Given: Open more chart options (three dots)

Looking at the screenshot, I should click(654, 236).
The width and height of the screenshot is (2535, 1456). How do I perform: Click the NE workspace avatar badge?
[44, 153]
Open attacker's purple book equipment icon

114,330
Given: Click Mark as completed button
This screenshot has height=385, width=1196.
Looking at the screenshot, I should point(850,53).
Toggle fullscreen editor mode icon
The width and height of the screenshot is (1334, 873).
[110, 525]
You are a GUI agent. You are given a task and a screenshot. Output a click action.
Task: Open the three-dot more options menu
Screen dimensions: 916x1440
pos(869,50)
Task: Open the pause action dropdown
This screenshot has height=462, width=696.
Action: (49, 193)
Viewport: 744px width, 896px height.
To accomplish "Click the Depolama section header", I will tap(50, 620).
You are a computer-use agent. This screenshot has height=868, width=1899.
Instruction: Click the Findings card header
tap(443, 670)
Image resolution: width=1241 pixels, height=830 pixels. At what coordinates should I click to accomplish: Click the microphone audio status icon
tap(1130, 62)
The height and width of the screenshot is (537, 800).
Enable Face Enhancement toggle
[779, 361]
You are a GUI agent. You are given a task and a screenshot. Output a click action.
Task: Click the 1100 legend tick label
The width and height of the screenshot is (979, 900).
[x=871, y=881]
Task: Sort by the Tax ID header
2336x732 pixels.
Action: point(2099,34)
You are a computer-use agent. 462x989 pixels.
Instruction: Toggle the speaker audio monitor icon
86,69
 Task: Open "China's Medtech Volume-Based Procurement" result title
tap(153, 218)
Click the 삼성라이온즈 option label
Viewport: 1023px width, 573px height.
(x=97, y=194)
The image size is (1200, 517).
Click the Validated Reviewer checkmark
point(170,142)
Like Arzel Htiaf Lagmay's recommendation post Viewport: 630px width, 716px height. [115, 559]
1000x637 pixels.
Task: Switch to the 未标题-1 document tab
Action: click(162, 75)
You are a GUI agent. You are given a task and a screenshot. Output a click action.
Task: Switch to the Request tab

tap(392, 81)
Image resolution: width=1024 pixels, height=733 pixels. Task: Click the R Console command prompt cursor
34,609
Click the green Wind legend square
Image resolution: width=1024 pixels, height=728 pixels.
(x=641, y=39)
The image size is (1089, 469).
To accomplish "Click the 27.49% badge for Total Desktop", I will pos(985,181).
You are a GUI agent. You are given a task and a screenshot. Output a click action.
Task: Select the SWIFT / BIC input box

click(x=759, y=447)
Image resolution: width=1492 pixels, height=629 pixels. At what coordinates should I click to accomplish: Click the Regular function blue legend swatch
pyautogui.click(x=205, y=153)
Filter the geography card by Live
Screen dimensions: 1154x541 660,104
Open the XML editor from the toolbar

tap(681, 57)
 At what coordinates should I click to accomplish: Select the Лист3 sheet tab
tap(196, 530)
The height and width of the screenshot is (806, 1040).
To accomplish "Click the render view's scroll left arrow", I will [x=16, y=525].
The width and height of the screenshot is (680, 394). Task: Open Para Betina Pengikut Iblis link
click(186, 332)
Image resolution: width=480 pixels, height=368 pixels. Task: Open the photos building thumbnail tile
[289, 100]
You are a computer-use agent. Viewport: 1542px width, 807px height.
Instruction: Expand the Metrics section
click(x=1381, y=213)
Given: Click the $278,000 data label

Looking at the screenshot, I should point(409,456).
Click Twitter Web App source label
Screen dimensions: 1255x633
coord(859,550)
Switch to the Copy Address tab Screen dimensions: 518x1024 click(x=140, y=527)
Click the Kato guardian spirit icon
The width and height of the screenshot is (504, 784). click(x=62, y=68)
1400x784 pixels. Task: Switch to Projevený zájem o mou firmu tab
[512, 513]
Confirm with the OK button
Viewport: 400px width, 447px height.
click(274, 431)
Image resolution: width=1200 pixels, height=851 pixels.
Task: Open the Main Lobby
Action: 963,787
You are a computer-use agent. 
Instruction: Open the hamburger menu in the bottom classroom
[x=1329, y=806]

☆ ☆ ☆ ☆

Would you please return all lines from the listing above that contain "computer"?

Your solution:
You are a computer-use agent. This screenshot has height=868, width=1899.
You are a computer-use agent. 462x989 pixels.
You are a computer-use agent. Viewport: 1542px width, 807px height.
You are a computer-use agent. 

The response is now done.